Bölüm -22-

14.7K 463 45
                                    

Sen o çok sevemediğim.
Ağlayıp , gülemediğim.
Bırakıp, gidemediğim.


"Hastanın nabzı durdu !"



Doktorun bağırışı bitmeden eklenen feryatlar tüm şehri salladı.

Nazlı ölüyordu.

Harun bey olduğu yere çöktü. Aylin ise çığlık çığlığa ağlıyordu.

Melih beynine yüzlerce darbe yemiş gibiydi. Kalbi atmıyordu sanki.

Nasıl bir kaderdi bu. Adam sevdiği kadına gelmişti , kadın ise gitmişti. Ama bu olamazdı , ölemezdi genç kız!

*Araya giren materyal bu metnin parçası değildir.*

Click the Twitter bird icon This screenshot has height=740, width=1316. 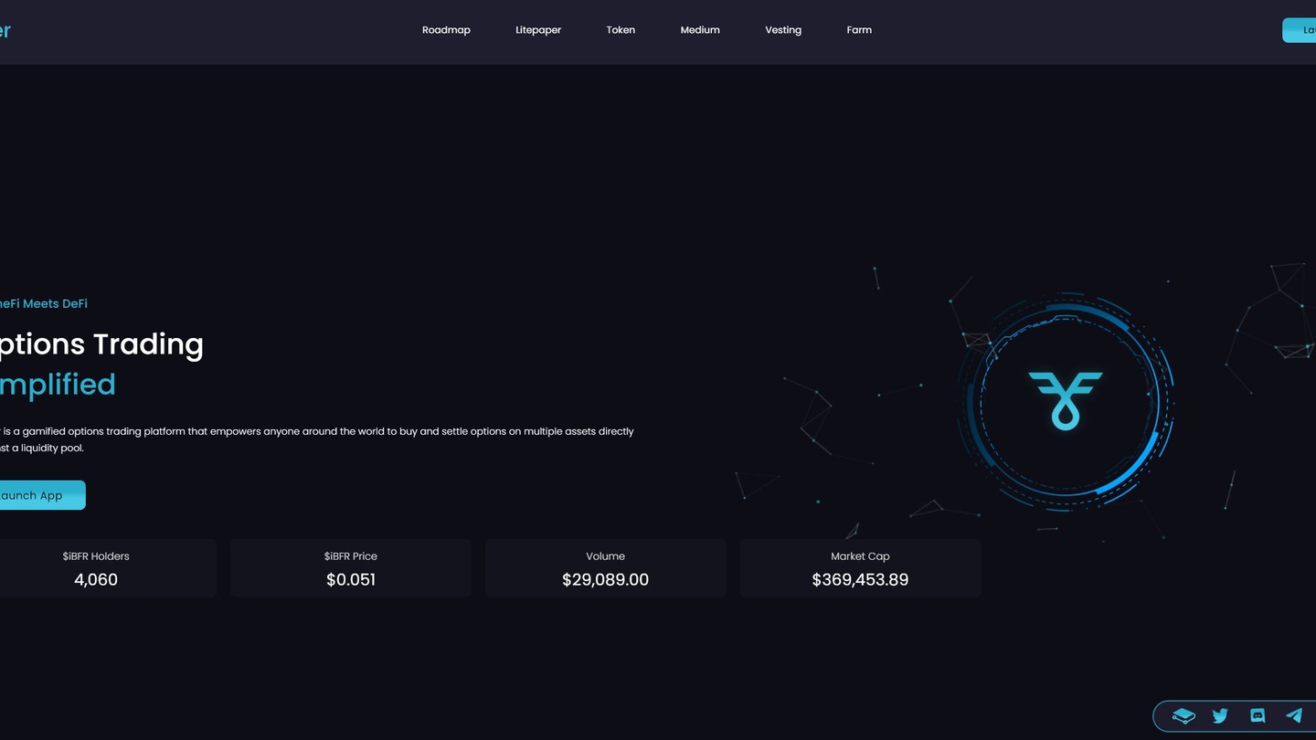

Saatler geçmişti , herkes ameliyathanenin önünde çaresizce bekliyordu. Hem Savaş'ın hem de Melih'in kanı uyduğu için onlardan alınan kan , Nazlı'ya nakledilmişti.

Kimseden nefes sesleri hariç ses çıkmıyordu. Herkesin aklından farklı şeyler geçiyordu fakat yaşadıkları duygu aynıydı. Kaybetme korkusu.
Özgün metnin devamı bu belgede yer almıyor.